In the story in question, the opening paragraph was cute but it wasn't really related to anything else in the story. Most readers expect the beginning of the story to set up, or get the reader ready for, the rest of the story. As an example of what not-to-do, I have a story that starts with the protag's rant against her ex-husband. But as my critique partners pointed out, the relationship with the ex is not what the story is about--so it shouldn't start there. This is related to the common problem that stories usually start later than authors think they do. So, in your story: look at where it ends up. What is this story about? Now go look at the opening: is the setup there? My bad story is actually about the protag's relationship with her daughter, thus I need to edit the opening to set it up for the reader that it's about the daughter. As it stands, a page or two later, I do get to the daughter, so I probably need to cut that first page or two. Should you cut your existing opening?

The main problem with the story in question was it fizzled out at the end. I read faithfully for over four thousand words and ...blah. The protag basically achieved her heart's desire (good!) but it was by accident AND there was no satisfying character reaction.

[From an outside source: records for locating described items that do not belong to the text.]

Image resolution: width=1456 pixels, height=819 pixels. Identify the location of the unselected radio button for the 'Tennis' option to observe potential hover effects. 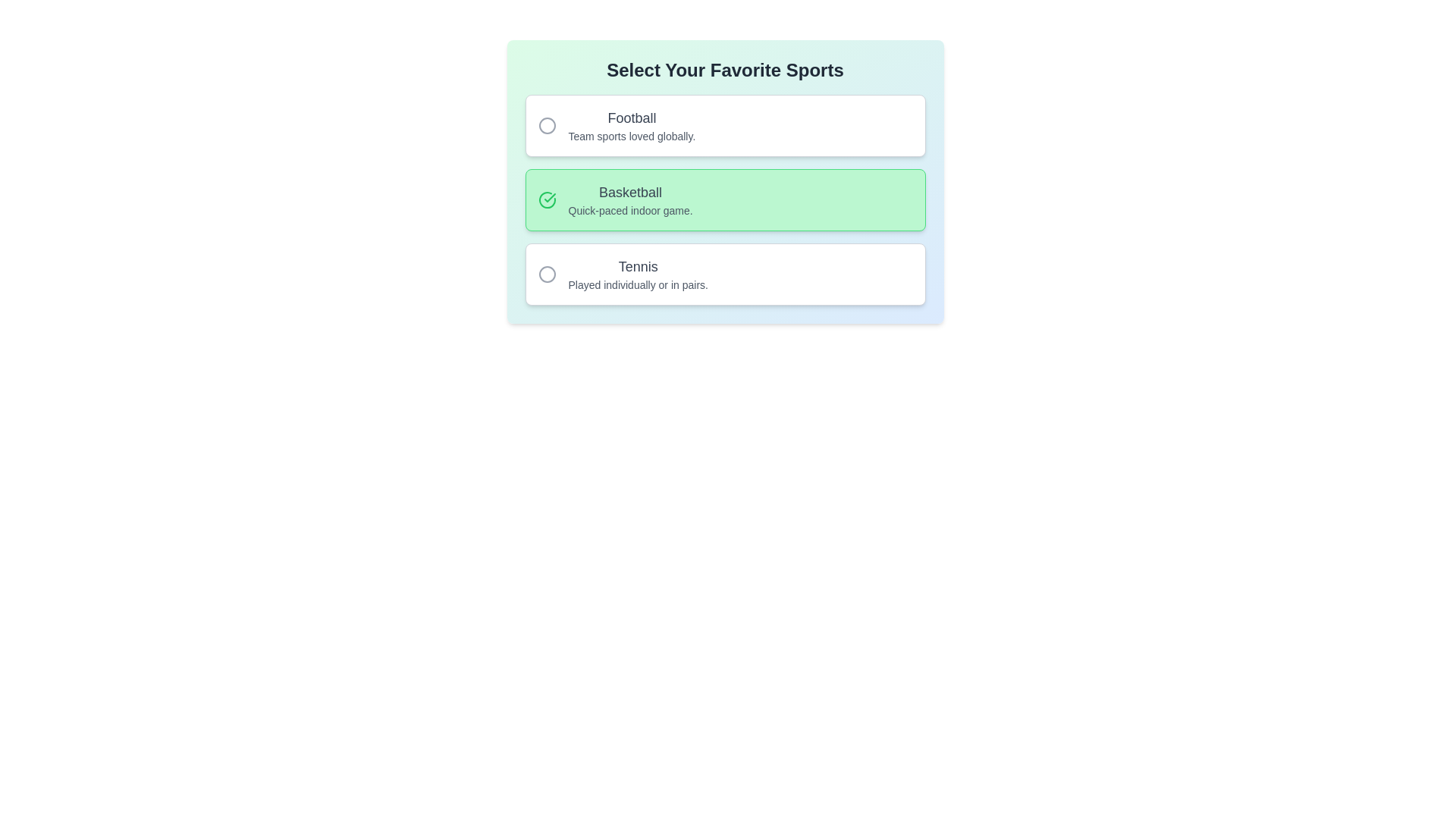
(546, 275).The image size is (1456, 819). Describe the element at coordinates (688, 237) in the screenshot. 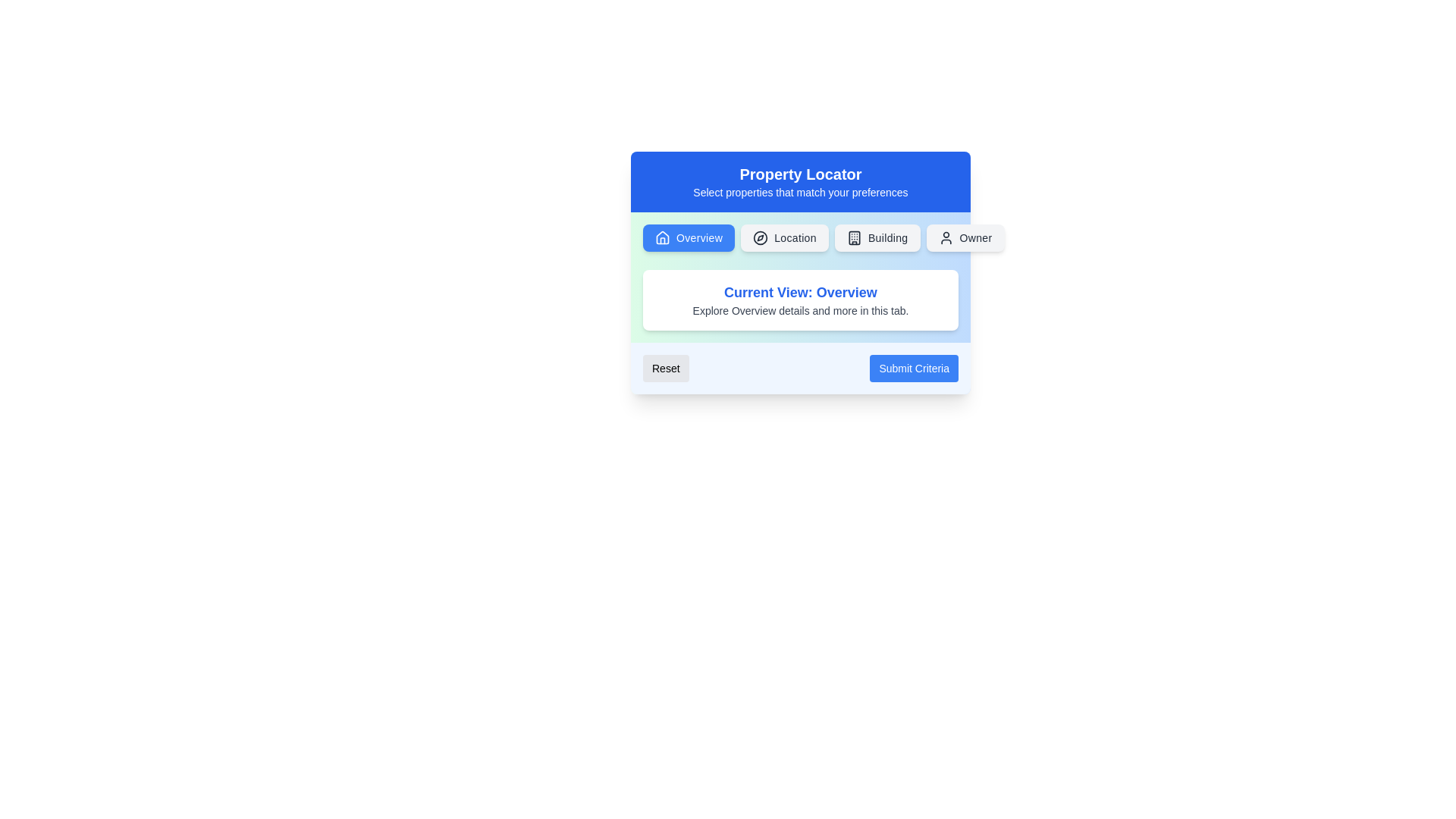

I see `the 'Overview' button, which has a blue background, rounded corners, a house icon on the left, and white text` at that location. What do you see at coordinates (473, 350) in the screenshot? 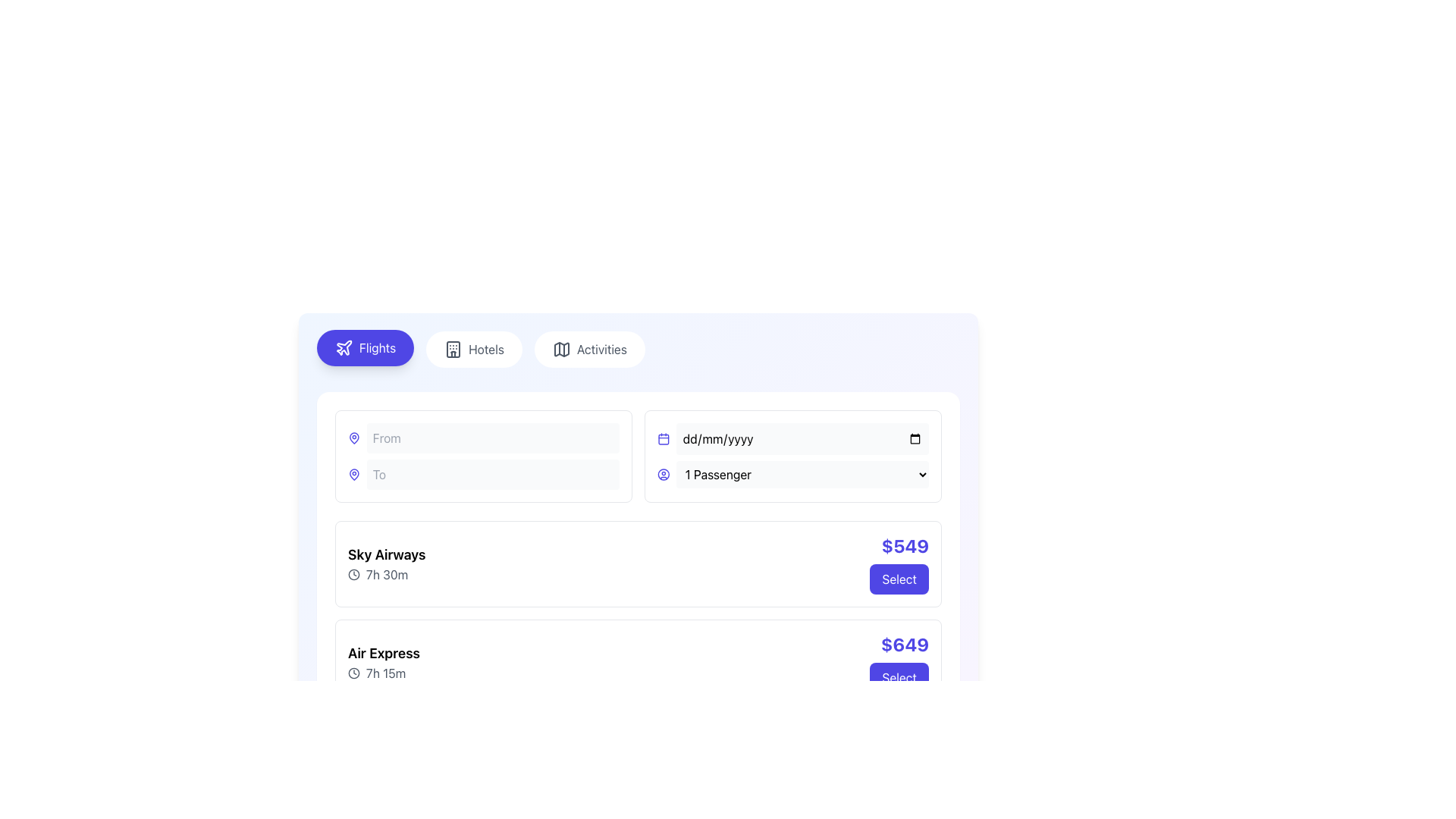
I see `the 'Hotels' button, which is a rounded rectangular button with a white background and gray text, located between the 'Flights' and 'Activities' buttons` at bounding box center [473, 350].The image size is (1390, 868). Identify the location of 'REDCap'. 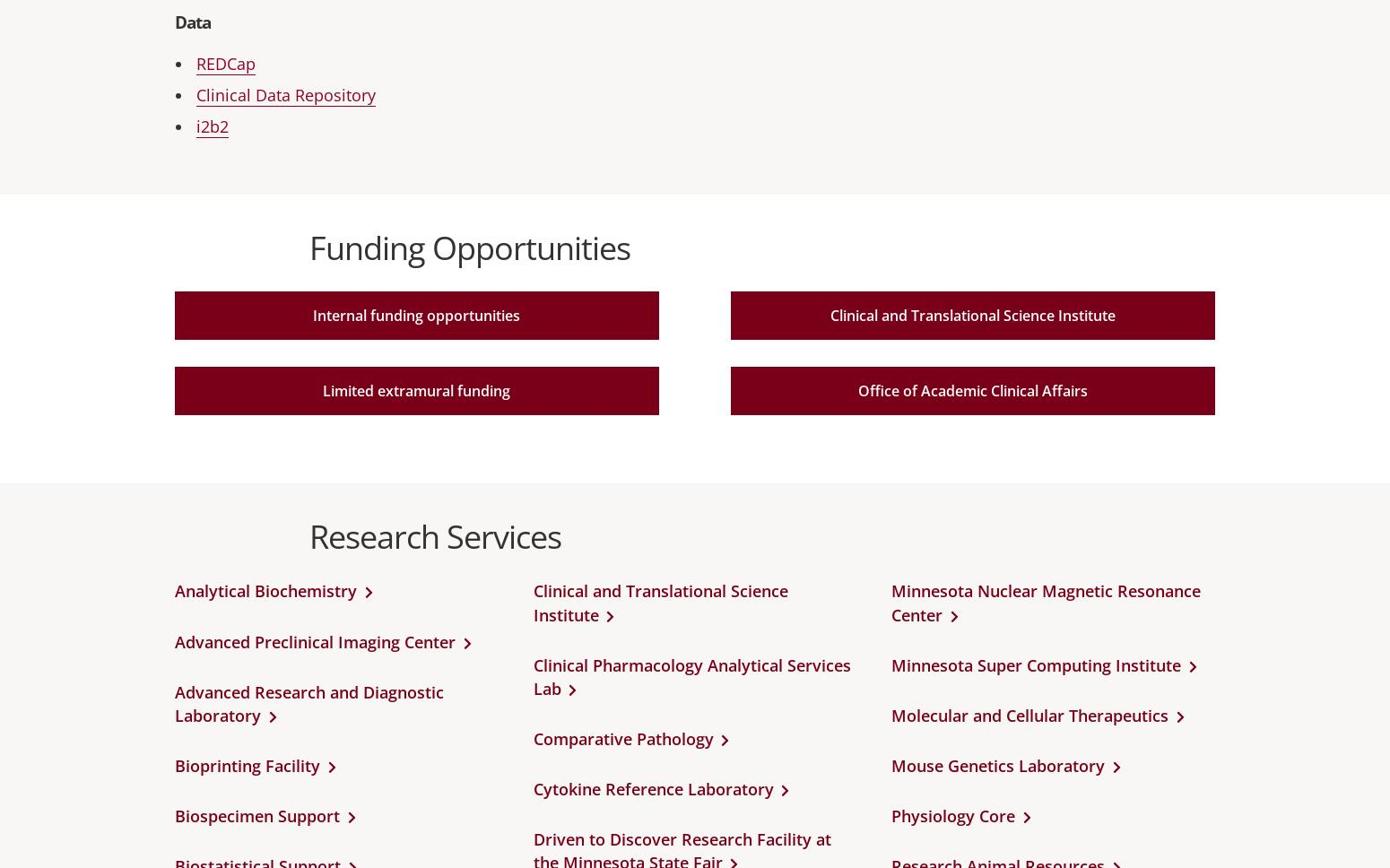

One definition of payoff is it is the climax of a story, the scene that satisfies the reader's emotions and/or intellect as it wraps up the story plot(s). It often falls at the very end of the story. Take a look at the last page of your story: is it satisfying for the reader? If not, how can you make it sastifying?

Good luck with your setups and payoffs! And keep sending us your stories.

2 comments:

Betsy Dornbusch said...

I should probably point out that I tend to read the first couple of pages and then, if I think it's going well, I check the ending next before reading on.

Sometimes a story is good enough to carry me all the way through, but often not, especially when I'm in my "editor" mode.

Peter Dudley said...

This is an excellent description of what I've learned over the years. While there may be more room in the first chapter of a novel, it's really not much, and the setup has to be on that first page.